Governor Signs Three ‘Foundational’ Workforce Bills
Gov. Asa Hutchinson signed three bills into law Monday that he said represent a fundamental shift in the state’s workforce development efforts.
“This I see is foundational,” he said during a bill signing ceremony at the Capitol. “It is a momentum changer. It is going to set the course for success in Arkansas in terms of job skill training.”
Perhaps the most far-reaching of the three measures is Act 892 by Sen. Jane English, R-North Little Rock. The bill creates the Office of Skills Development within the Department of Career Education to award workforce training grants to public and private organizations. As part of the Department of Career Education, it establishes a Career Education and Workforce Development Board composed of representatives from various industrial sectors, along with nonvoting members from various state agencies. The board will create a comprehensive program for career education and workforce development and will supervise all vocational, technical and occupational education programs. It and the State Board of Education together will administer state and federal adult education funds.

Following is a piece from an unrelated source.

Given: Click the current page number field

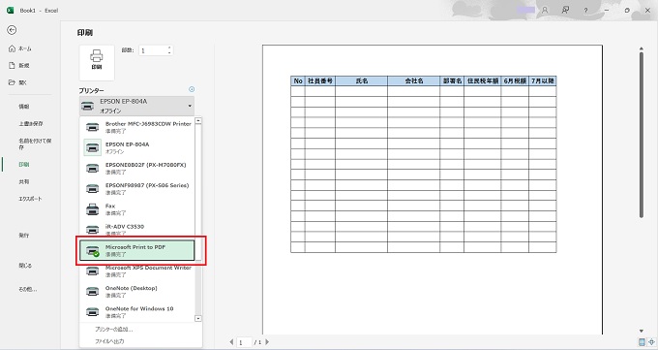Looking at the screenshot, I should [244, 342].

Senate Bill 891 by English, the Workforce Initiative Act, creates a program awarding planning and implementation grants by the Arkansas Higher Education Coordinating Board to regional organizations to create economic development strategies.
Act 907, by Sen. Jeremy Hutchinson, R-Benton, is the federally mandated Arkansas Workforce Innovation and Opportunity Act, which distributes federal funds to workforce investment boards across the state.
Gov. Hutchinson said the model created by these three acts establishes a role for business leaders to set priorities; creates a partnership between high schools, two-year schools and technical schools in workforce training; funds programs that are successful; and coordinates state agencies behind an initiative led by the Governor’s Workforce Cabinet.
Hutchinson was flanked by an array of the state’s leaders in economic development and education: Mike Preston, who was working his first day as director of the Arkansas Economic Development Commission; Education Commissioner Johnny Key; Dr. Brett Powell, the state’s new director of the Department of Higher Education; Dr. Charisse Childers, director of the Department of Career Education; and Daryl Bassett, director of the Department of Workforce Services. Randy Zook, president and CEO of the Arkansas State Chamber of Commerce, also was on hand.
Sen. English helped set the tone for the legislation by insisting that the state retool its workforce development efforts as a condition for her being a deciding vote for the Medicaid private option in the 2014 fiscal session.
“My goal is that when (Preston) sits down and talks to a company both somebody outside the state, inside the state, he can say, ‘These are the things we’re doing to make a workforce available for you,’” she said after the bill signing.